The first issue which this court must decide is whether there was any showing of negligence on the part of defendant which proximately caused the death of plaintiff’s decedent.
*125To maintain an action for damages for wrongful death upon the theory of negligence, plaintiff must show (1) the existence of a duty owing to plaintiff’s decedent, i. e., the duty to exercise ordinary care, (2) a breach of that duty, and (3) proximate causation between the breach of duty and the death. Baier v. Cleveland Ry. Co. (1937), 132 Ohio St. 388, 391.
Plaintiff claims that defendant failed to exercise due care in that it sent to Ford Motor Company a tank in a dangerous condition, i. e., one containing explosive vapors, predicating her claim on the theory of negligent performance of a contractual obligation.

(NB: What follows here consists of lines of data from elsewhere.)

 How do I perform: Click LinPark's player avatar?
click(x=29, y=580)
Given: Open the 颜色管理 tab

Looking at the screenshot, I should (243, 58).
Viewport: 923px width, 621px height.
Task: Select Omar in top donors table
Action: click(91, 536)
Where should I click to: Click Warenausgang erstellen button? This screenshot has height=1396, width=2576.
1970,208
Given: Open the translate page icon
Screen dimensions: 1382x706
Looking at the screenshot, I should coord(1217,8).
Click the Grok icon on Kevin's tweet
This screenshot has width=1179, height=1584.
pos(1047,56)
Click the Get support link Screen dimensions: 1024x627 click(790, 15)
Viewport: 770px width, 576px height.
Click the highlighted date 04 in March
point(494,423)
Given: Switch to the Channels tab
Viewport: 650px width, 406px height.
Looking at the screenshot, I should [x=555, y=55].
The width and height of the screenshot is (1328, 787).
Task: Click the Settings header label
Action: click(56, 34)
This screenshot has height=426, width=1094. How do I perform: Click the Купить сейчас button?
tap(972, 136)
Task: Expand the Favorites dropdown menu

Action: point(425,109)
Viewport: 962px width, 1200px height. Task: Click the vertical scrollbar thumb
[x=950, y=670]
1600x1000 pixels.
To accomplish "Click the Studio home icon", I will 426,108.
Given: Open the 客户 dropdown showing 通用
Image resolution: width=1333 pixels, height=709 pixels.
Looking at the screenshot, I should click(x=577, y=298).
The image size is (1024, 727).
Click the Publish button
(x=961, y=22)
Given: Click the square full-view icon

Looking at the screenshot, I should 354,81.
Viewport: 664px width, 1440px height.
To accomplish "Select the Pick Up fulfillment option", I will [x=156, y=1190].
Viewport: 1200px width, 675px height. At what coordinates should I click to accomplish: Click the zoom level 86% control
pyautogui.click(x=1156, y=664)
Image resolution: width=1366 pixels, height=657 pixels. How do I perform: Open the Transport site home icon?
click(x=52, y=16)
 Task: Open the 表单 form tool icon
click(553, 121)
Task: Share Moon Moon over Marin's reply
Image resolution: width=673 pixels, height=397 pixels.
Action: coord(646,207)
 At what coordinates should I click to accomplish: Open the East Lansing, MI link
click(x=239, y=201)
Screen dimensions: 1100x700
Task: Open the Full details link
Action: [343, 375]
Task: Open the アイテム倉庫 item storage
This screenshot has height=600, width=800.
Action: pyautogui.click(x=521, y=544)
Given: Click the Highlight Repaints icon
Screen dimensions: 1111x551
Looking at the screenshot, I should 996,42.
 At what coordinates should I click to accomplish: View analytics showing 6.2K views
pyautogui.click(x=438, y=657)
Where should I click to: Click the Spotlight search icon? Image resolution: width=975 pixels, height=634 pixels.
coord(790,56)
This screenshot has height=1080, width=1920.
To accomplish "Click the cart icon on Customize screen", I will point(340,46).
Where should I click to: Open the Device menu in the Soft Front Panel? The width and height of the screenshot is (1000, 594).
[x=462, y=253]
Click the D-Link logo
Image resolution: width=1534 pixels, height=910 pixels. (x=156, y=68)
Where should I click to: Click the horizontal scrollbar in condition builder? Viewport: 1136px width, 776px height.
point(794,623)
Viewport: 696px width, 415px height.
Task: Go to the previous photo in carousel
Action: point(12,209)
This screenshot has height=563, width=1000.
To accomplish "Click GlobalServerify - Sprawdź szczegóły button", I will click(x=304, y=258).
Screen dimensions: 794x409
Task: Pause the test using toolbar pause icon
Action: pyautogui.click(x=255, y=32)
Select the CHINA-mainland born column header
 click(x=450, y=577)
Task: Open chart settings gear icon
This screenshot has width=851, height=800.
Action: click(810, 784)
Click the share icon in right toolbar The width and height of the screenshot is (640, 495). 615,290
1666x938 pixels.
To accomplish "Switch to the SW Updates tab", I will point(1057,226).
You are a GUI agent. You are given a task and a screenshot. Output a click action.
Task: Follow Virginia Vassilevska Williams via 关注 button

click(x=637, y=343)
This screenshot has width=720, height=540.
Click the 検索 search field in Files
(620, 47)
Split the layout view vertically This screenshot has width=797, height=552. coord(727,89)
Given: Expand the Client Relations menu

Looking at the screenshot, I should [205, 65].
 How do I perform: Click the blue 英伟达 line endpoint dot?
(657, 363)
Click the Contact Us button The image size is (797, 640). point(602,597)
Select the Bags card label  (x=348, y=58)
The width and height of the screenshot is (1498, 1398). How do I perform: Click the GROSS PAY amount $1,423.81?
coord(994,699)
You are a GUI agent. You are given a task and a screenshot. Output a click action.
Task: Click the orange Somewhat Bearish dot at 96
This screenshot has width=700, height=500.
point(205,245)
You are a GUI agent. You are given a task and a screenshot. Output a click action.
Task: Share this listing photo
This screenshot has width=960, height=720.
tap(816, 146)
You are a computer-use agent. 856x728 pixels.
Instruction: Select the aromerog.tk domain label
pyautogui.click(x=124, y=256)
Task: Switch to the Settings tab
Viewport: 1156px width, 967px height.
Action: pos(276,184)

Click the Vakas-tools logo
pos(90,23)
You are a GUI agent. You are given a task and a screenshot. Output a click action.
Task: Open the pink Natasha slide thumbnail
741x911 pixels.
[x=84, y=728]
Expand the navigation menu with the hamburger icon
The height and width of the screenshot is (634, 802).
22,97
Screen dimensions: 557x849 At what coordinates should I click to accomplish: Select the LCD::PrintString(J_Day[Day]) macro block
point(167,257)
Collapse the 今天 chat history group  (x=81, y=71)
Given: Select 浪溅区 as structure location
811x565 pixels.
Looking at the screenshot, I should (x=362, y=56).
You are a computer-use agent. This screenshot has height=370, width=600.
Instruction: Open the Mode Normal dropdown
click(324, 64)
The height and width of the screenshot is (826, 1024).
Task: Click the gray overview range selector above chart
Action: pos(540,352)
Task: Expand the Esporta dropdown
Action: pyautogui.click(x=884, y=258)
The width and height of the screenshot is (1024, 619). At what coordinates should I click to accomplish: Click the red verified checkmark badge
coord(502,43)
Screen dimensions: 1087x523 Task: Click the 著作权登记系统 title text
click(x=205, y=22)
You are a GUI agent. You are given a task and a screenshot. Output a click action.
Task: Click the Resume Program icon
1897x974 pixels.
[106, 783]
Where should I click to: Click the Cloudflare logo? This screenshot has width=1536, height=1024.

The trial court properly rejected evidence pertaining to the contract.
The duty under the contract, as shown according to the proffered testimony, was to send a tank which was “clean” so that transmission oil could be stored in it. Plaintiff’s decedent could not claim protection under such contract. He was entitled only to the protection afforded generally by the exercise of due care on the part of defendant.
Plaintiff has misconceived the difference between negligence and mere breach of contract. The case of Durham v. Warner Elevator Mfg. Co. (1956), 166 Ohio St. 31, cited by plaintiff as controlling, does not support her contention. In that case, it was evident that the purpose of the contract was to provide maintenance of the elevator so that it would be safe for use by anyone. The act of negligence was not merely the breach of contract, but the failure to perform the duty owed both to the other party to the contract and to anyone else properly using the elevator.
Likewise, the case of Pennsylvania Rd. Co. v. Snyder (1896), 55 Ohio St. 342, is inapposite. In order for the plaintiff to recover it would be necessary to determine that the gasoline vapors in the tank constituted a “defective condition” discoverable by defendant and that the delivery of the tank constituted an assurance by defendant that it could be safely handled by Ford’s employees.
In the first place, it can not be said that the gasoline vapors in the tank constituted a “defective condition.” It is a matter of judicial notice that gasoline is a common substance in use at *126all times on onr streets and highways, that vehicles travel with full, half-full and, at times, nearly empty gasoline tanks, and that when confined in proper containers gasoline is not inherently dangerous. It is also a matter of judicial notice that gasoline, being a combustible substance, gives off explosive vapors. A finding that this constitutes a “defective condition” would make all drivers of gasoline-powered motor vehicles chargeable with negligence. Dahl v. Valley Dredging Co. (1914), 125 Minn. 90, 95, 145 N. W. 796.
The case of Mudrich, a Minor, v. Standard Oil Co. (1950), 153 Ohio St. 31, is not applicable to the instant case, since that case involved a breach of the duty owed to the general public, including plaintiff, and not merely the breach of the duty owed to a particular individual under a contract. There, defendant’s employee, a gasoline tank truck driver, in making a delivery of gasoline at a gasoline service station, spilled gasoline on the premises and drove away without attempting to clean it up. It was lighted by one of two small children, one of whom was injured in attempting to extinguish the blaze. The major issue in that case was not the negligence of the employee of defendant, but the foreseeability of harm to the particular plaintiff. The court held on the facts of that case that there was a jury question as to foreseeability, indicating that if the case had involved older persons the harm might not have been foreseeable, and that the same acts by older persons might have been an intervening cause. The opinion did not indicate that the mere carrying of gasoline in the tank created a risk of harm or that it would constitute a “defective condition,” which is essentially plaintiff’s position here.
Here, in order to substantiate a finding of negligence, there must be more than a showing that the tank which was sent to Ford contained gasoline fumes and gasoline.
Even if the sending of such tank was negligence, such negligence must have proximately caused the death. There must be no efficient intervening cause, i. the intervention of “another conscious and responsible agency which could or should have eliminated the hazard” between the agency creating a hazard and the injury. Thrash, a Minor, v. U-Drive-It Co. (1953), 158 Ohio St. 465. In the instant case, Ford accepted the *127tank, knowing that it contained vapors, and began cleaning it out. Ford had possession and control of the tank and had knowledge of the claimed defect. It attempted to correct such claimed defect and it was at this point that the explosion occurred. Ford might well have refused the tank until Stillpass had made it fit. But having accepted the tank, Ford’s attempt to remedy the claimed defect relieved Stillpass of any responsibility which it might have had. Hurt v. Charles J. Rogers Transportation Co. (1955), 164 Ohio St., 323, 328.
The judgment of the Court of Appeals is, therefore, affirmed.
Judgment affirmed.
Zimmerman, Matthias, Schneider and Brown, JJ., concur. Tart, C. J., and Herbert, J., dissent.